Aufgabe A
Schreiben Sie alle Einträge zum Auffinden von Wörtern und Elementen Zeile für Zeile unverändert ab. Lassen Sie dabei die Bilder weg.

Textauszug
────────────────────────────────────────
Studie

Ergebnisbericht Offline-Dialog „Intelligente Netze"

„Elektrofahrzeuge als Systemdienstleister? - Herausforderungen ihrer Integration in intelligente Netze“

Systemdiensleistungen
Cover Ergebnisbericht Intelligente Netze

In den vergangenen Jahren sind die grundlegenden Rahmenbedingungen für die Integration von Erneuerbaren Energien in das Energiesystem geschaffen worden. In der zweiten Phase der Energiewende muss es in den nächsten Jahren gelingen, ein auf die Nutzung von Erneuerbaren Energien angepasstes Marktmodell auf den Weg zu bringen und die schwankende Stromeinspeisung sowie den sinkenden Bedarf an konventioneller Erzeugungsleistung durch eine Anpassung des Energienetzes zukunftssicher zu gestalten. Den Netzbetreibern kommt in dieser zweiten Phase der Energiewende eine Schlüsselrolle zu. Denn wegen der schwankenden und dezentralen Einspeisung von Erneuerbaren Energien müssen Netze zunehmend aktiver gemanagt werden. Stehen zukünftig zu bestimmten Zeiten konventionelle Kraftwerke, entsprechend dem Bedarf des Strommarktes, in zu geringem Maße zur Verfügung, so müssen diese Engpässe oder Überschüsse durch die Bereitstellung von Systemdienstleistungen ausgeglichen werden, zum Beispiel durch den Einsatz von positiver oder negativer Regelenergie. Elektrofahrzeuge, die in ein intelligentes Netz integriert sind, verfügen theoretisch über ein großes Potenzial, solche Systemdienstleistungen zu erbringen. Praktisch kann dieses Potenzial aus unterschiedlichen technischen und regulatorischen Gründen derzeit noch nicht genutzt werden. Grundsätzlich eignen sich Elektrofahrzeuge, die zu virtuellen Pools aggregiert sind, zwar für den Einsatz vonnetzdienliche Systemdienstleistungen – allerdings nur bei einer Anzahl und Marktdurchdringung, die heute noch lange nicht erreicht ist. Weitere Hürden kommen hinzu:

  • Es gibt im Verteilnetzbetrieb bisher keine umfassende allgemeine Information über die Netzauslastung, die Grundvoraussetzung für die Bereitstellung von Systemdienstleistungen durch andere Anbieter als den jeweiligen Netzbetreiber wäre.
────────────────────────────────────────
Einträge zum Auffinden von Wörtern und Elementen

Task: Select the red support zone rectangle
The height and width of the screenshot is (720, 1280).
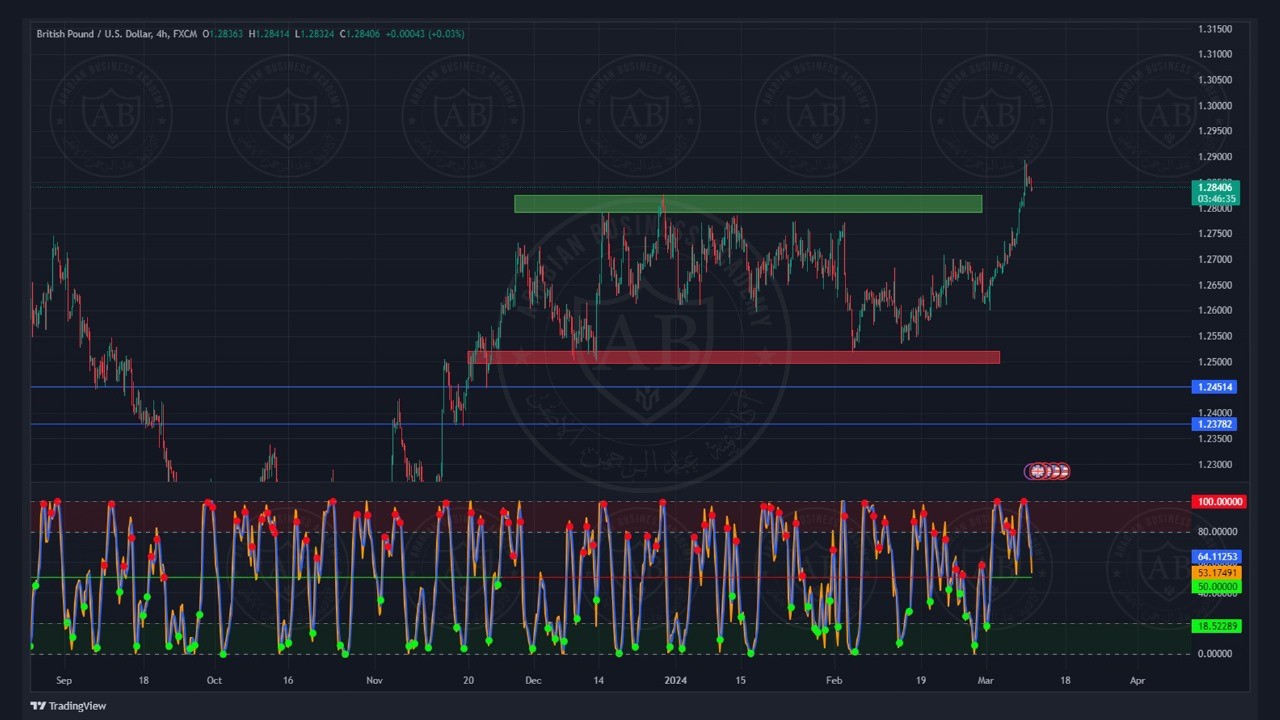Action: [733, 357]
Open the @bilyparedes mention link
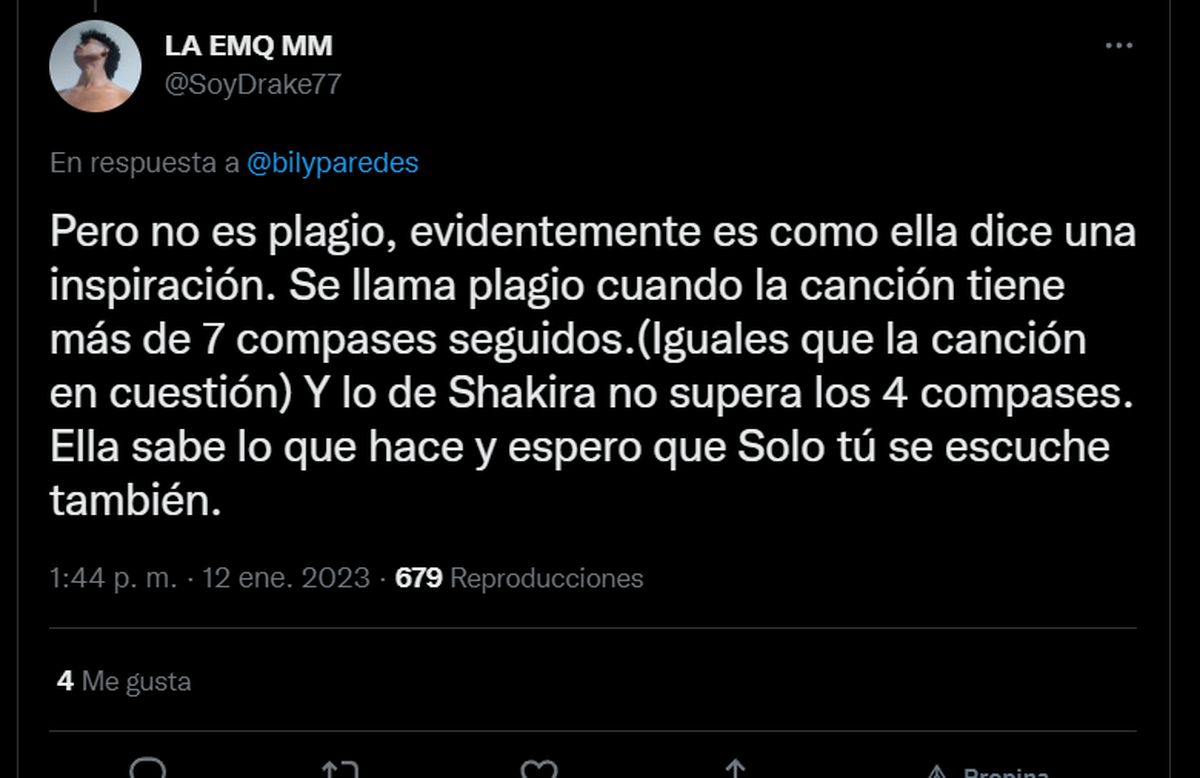Image resolution: width=1200 pixels, height=778 pixels. (332, 164)
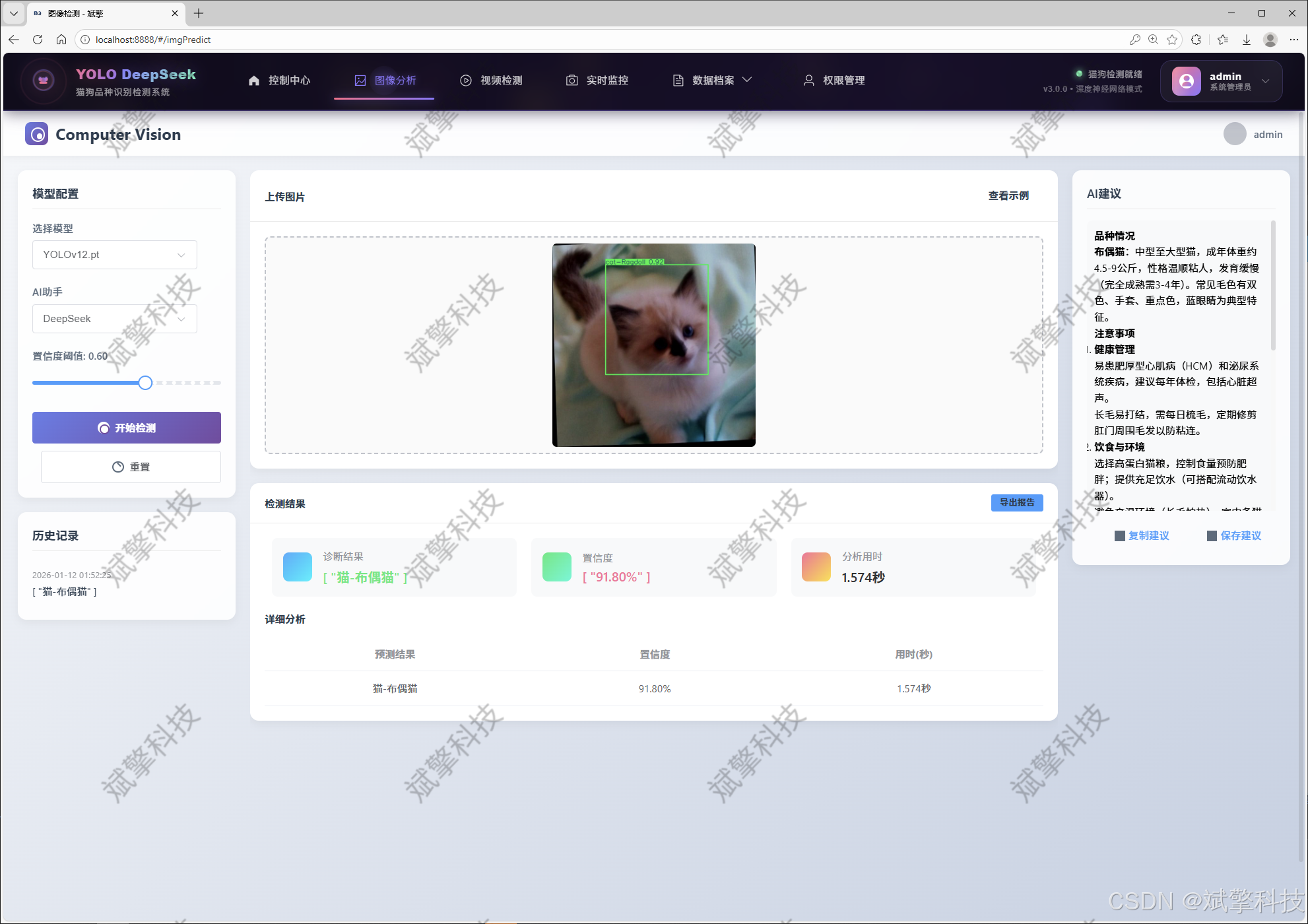Open the YOLOv12.pt model dropdown

coord(115,255)

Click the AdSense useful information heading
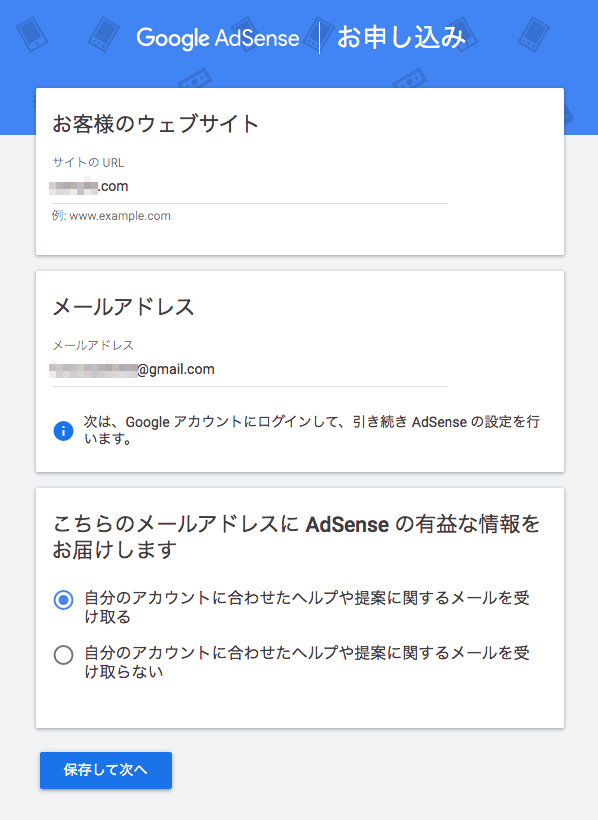tap(296, 537)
────────────────────────────────────────
Aufgabe B
Prüfen Sie anhand des Textauszugs über Elektrofahrzeuge in intelligenten Netzen, ob die folgenden Aussagen zutreffen: (i) Den Netzbetreibern kommt in der zweiten Phase der Energiewende eine Schlüsselrolle zu. (ii) Das Potenzial von Elektrofahrzeugen für Systemdienstleistungen kann heute schon praktisch genutzt werden. (iii) Im Verteilnetzbetrieb liegen bereits umfassende allgemeine Informationen über die Netzauslastung vor. Antworten Sie jeweils mit Ja oder Nein und zitieren Sie die entscheidenden Worte des Textes wörtlich.

Lösung A
Task: Select the red support zone rectangle
The height and width of the screenshot is (720, 1280).
Action: [733, 357]
Open the @bilyparedes mention link
Image resolution: width=1200 pixels, height=778 pixels. (332, 164)
Open the YOLOv12.pt model dropdown

coord(115,255)

Click the AdSense useful information heading
tap(296, 537)

Lösung B
(i) Ja: „Den Netzbetreibern kommt in dieser zweiten Phase der Energiewende eine Schlüsselrolle zu.“
(ii) Nein: „Praktisch kann dieses Potenzial aus unterschiedlichen technischen und regulatorischen Gründen derzeit noch nicht genutzt werden.“
(iii) Nein: „Es gibt im Verteilnetzbetrieb bisher keine umfassende allgemeine Information über die Netzauslastung“